• **Source information**
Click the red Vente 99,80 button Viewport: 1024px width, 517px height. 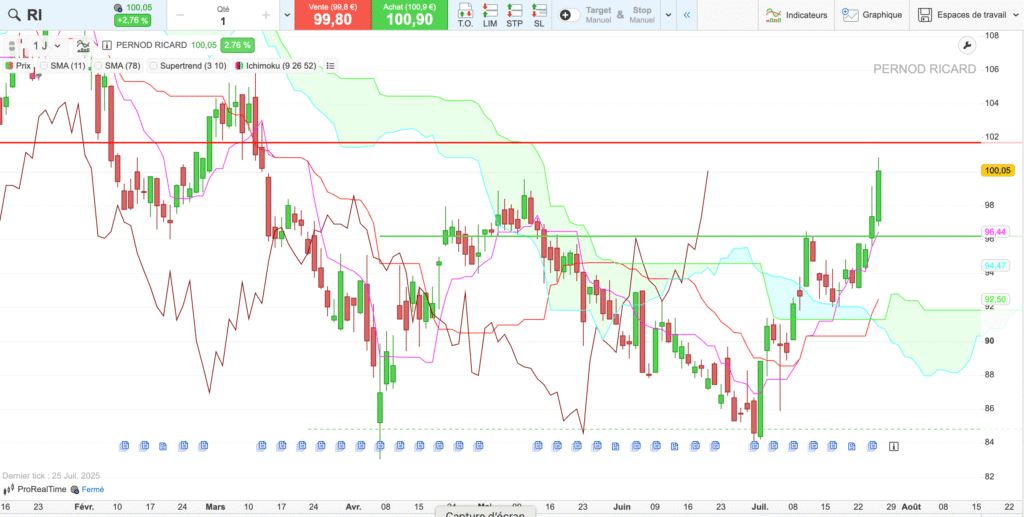pos(324,15)
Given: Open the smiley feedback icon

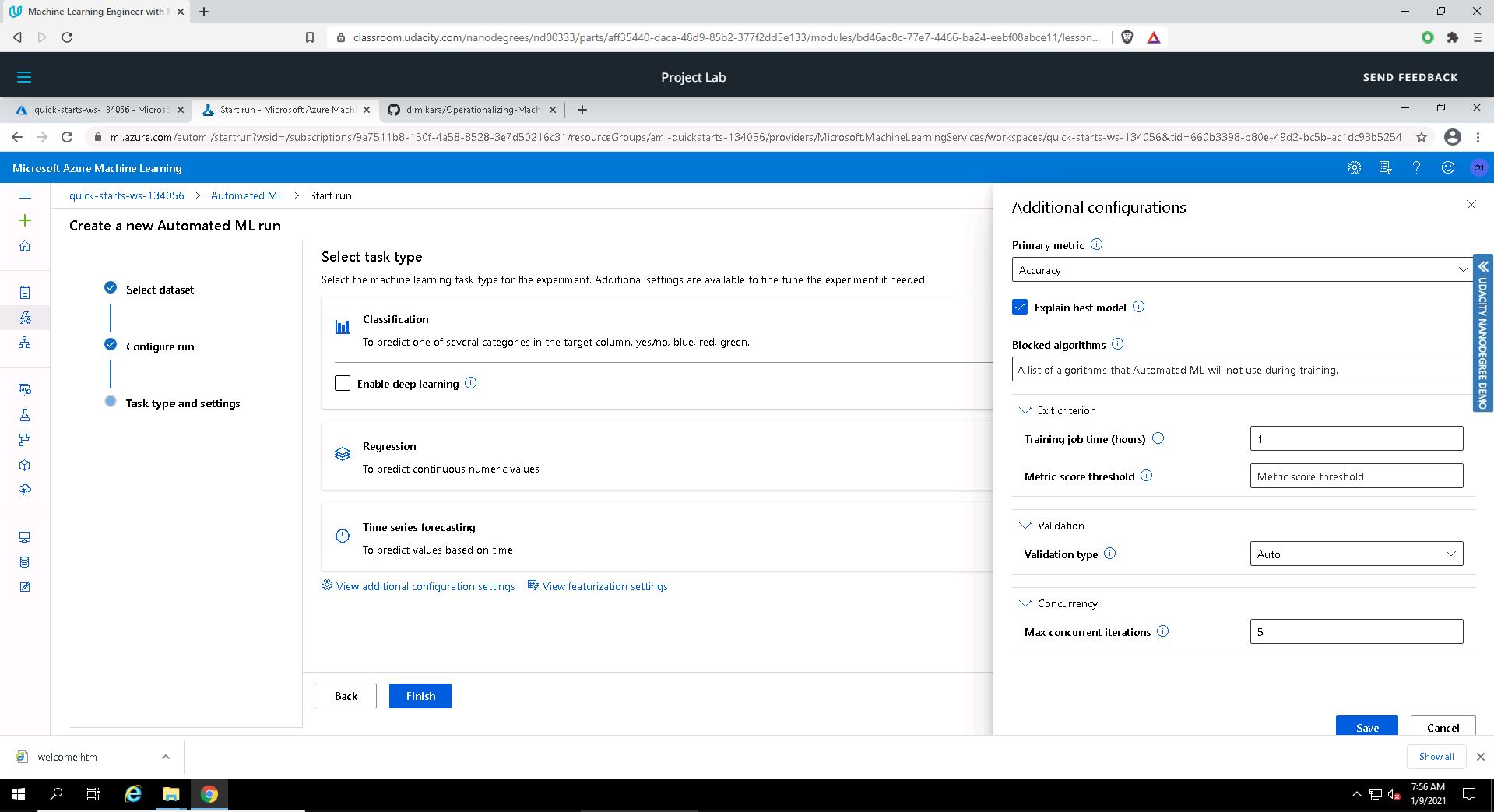Looking at the screenshot, I should [1447, 167].
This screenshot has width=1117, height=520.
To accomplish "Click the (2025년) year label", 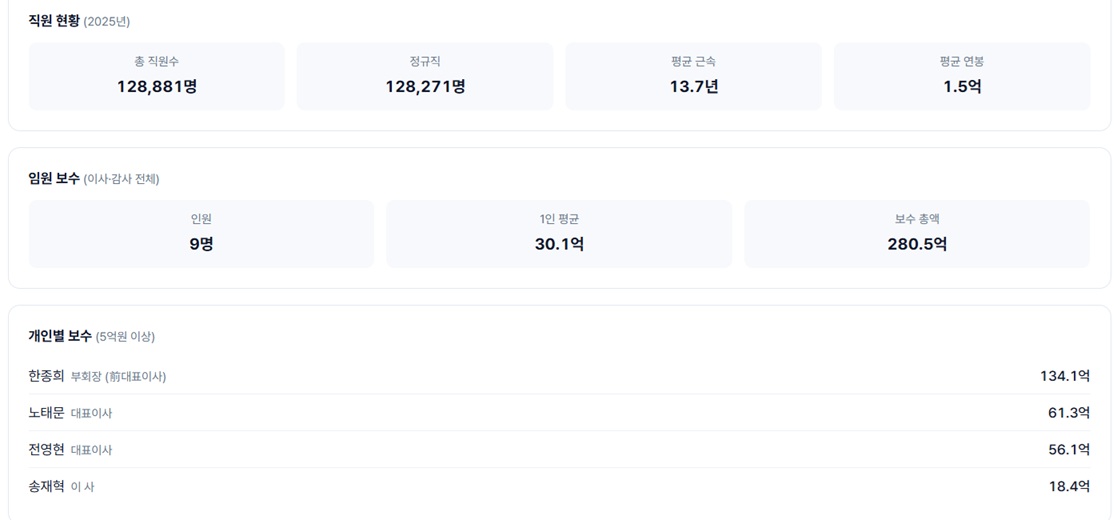I will (x=107, y=21).
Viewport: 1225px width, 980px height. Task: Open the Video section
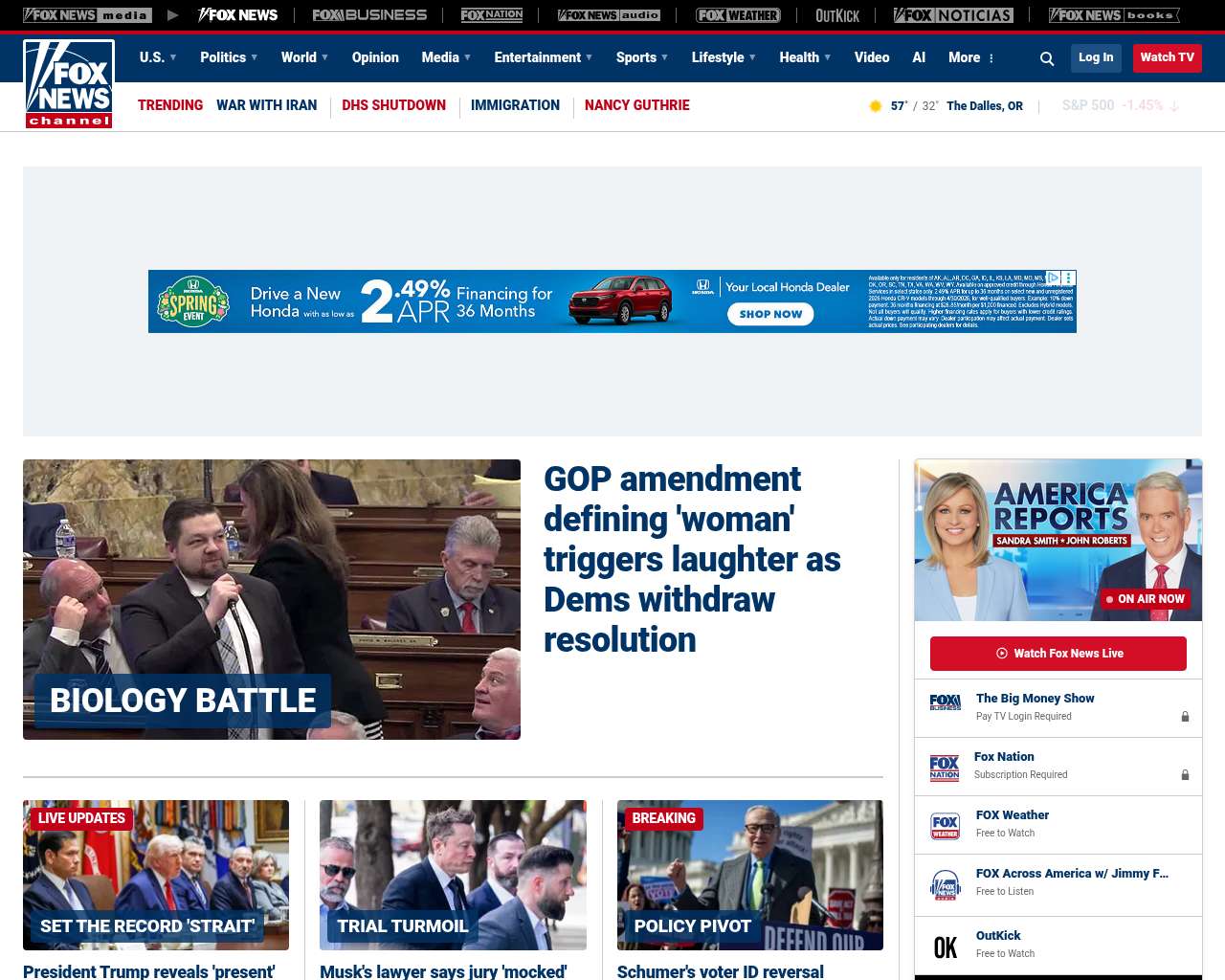tap(872, 57)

• **Task directions**
Inclusive range, exact copy: the line containing "Viewport: 1225px width, 980px" through the last line of the listing. Print nothing else, and no pictures.

• **Task solution**
Viewport: 1225px width, 980px height. Task: Open the Video section
tap(872, 57)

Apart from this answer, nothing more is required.